# did all Me 109G-6/AS come with tall tails?



## P-40K-5 (Feb 7, 2011)

or did some use the standard metal short tails? all pics I've seen so far
seems to suggest the tall tail was the norm. if you guys have any pics
of a standard (short) tail Me 109G-6/AS I would love to see some.
thanks in advance.


----------



## stona (Feb 8, 2011)

I suspect the lack of replies is because noone has got such an image.It is generally accepted that all aircraft of this type had the tall tail,this was certainly the norm. 
There is always room for a little uncertainty. WNF built G-14s and some early Messerschmitt built G-14s did have the old short tail so who knows what may have been cobbled together.
Steve


----------



## P-40K-5 (Feb 9, 2011)

well not all G series did. the G-1 though G-6 for the most part came with
the std. short metal tails. even most G-6/U4R6 came that way too.

I suspect it has something to do with the larger supercharger on the
605d engines that were used on the G-6/AS.

thanks for the reply on the G-14.


----------



## stona (Feb 9, 2011)

I think my reply may have been unclear (it is to me now I re-read it lol). By "all aircraft of this type" I was referring specifically to the G-14 AS aircraft. I hope I haven't introduced any further confusion into an already confusing subject! These late version Bf109 Gs and Ks had at least five different tail units,variations most obvious in the rudders.
I made a synopsis a while ago,from various sources,of who built what and when but can I find it? Can I hell.
Cheers
Steve


----------



## drgondog (Feb 9, 2011)

the primary design reason for a larger tail is usually because much more Hp/torque from an upgraded engine causes issues for the original vertical stabilizer/rudder combination. Better low speed yaw control is one area of concern. The Me 109 saw an enormous increase in Hp from the late model Emils all the way through the G-10 and G-14 but the tail redesign didn't appear in numbers until the K. 

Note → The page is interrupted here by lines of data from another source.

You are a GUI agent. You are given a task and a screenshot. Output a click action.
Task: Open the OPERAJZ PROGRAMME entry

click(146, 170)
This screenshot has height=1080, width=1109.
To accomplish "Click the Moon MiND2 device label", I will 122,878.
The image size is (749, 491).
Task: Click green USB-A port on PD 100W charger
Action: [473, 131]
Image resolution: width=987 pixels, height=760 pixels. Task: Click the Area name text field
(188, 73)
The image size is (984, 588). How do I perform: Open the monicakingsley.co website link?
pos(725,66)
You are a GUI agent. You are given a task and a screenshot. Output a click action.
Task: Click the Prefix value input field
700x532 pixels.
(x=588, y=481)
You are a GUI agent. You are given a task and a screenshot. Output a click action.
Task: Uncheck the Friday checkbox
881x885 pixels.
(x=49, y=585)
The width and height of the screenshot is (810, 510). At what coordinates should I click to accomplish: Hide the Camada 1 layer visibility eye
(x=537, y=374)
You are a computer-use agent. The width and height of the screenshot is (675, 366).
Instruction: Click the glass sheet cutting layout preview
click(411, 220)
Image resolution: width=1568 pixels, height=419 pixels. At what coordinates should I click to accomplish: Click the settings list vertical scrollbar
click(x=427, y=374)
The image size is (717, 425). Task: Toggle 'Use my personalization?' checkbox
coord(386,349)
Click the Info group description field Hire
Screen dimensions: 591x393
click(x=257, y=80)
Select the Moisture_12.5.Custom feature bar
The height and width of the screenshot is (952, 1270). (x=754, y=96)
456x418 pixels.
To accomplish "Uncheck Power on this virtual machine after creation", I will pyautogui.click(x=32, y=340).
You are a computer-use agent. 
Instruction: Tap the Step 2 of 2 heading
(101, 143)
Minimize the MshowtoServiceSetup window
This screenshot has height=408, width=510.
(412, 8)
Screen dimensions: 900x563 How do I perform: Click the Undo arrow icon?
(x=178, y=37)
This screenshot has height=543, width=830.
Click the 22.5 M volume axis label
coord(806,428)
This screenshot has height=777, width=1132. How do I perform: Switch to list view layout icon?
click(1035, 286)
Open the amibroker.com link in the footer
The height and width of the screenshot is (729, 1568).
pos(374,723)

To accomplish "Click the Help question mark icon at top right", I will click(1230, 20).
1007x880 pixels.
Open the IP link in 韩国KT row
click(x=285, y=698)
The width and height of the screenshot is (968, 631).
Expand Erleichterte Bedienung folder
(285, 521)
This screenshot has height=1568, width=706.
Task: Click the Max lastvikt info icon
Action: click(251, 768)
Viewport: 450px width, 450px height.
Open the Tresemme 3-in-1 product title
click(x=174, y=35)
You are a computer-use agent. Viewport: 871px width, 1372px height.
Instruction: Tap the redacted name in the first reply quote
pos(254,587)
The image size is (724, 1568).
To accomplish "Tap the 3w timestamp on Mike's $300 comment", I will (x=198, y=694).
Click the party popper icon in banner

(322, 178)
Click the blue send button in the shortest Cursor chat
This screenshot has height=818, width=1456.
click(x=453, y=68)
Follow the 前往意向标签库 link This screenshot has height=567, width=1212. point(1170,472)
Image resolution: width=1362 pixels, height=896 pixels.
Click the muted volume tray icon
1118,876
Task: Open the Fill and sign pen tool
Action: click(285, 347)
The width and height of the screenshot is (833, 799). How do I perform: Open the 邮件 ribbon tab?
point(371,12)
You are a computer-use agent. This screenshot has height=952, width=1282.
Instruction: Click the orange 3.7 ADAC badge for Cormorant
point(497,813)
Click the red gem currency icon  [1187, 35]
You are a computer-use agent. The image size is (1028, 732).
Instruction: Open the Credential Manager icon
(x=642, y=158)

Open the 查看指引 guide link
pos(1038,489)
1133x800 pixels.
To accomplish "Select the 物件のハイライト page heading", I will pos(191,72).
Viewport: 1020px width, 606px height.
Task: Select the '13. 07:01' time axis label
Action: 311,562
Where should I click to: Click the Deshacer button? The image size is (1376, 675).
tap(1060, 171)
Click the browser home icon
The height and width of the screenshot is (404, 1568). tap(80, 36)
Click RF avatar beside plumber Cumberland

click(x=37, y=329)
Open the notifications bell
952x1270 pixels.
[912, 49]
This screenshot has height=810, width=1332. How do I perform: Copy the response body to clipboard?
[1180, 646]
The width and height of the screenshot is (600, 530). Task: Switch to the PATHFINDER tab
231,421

Conversely, when the increased rudder surface area is introduced you also usually have to beef up the aft fuselage structure accordingly.


----------



## javlin (Feb 9, 2011)

Thks for the info guys  DD never quite thought about the twisting of the frame from the HP/torque till you mentioned it.Cheers


----------



## Wayne Little (Feb 11, 2011)

As far as I know all G-6/AS had the tall tails, whether converted from earlier models or new builds.


----------



## P-40K-5 (Feb 11, 2011)

yep it seems to look that way. interesting though, I've seen a few pics of G-10's with the metal tail short tailwheel.. go figure. Me 109G-10/U4
Yellow 11 "Gigi" comes to mind. it also has the small bumps in the wings for the wheels.. hobbled together for sure.


----------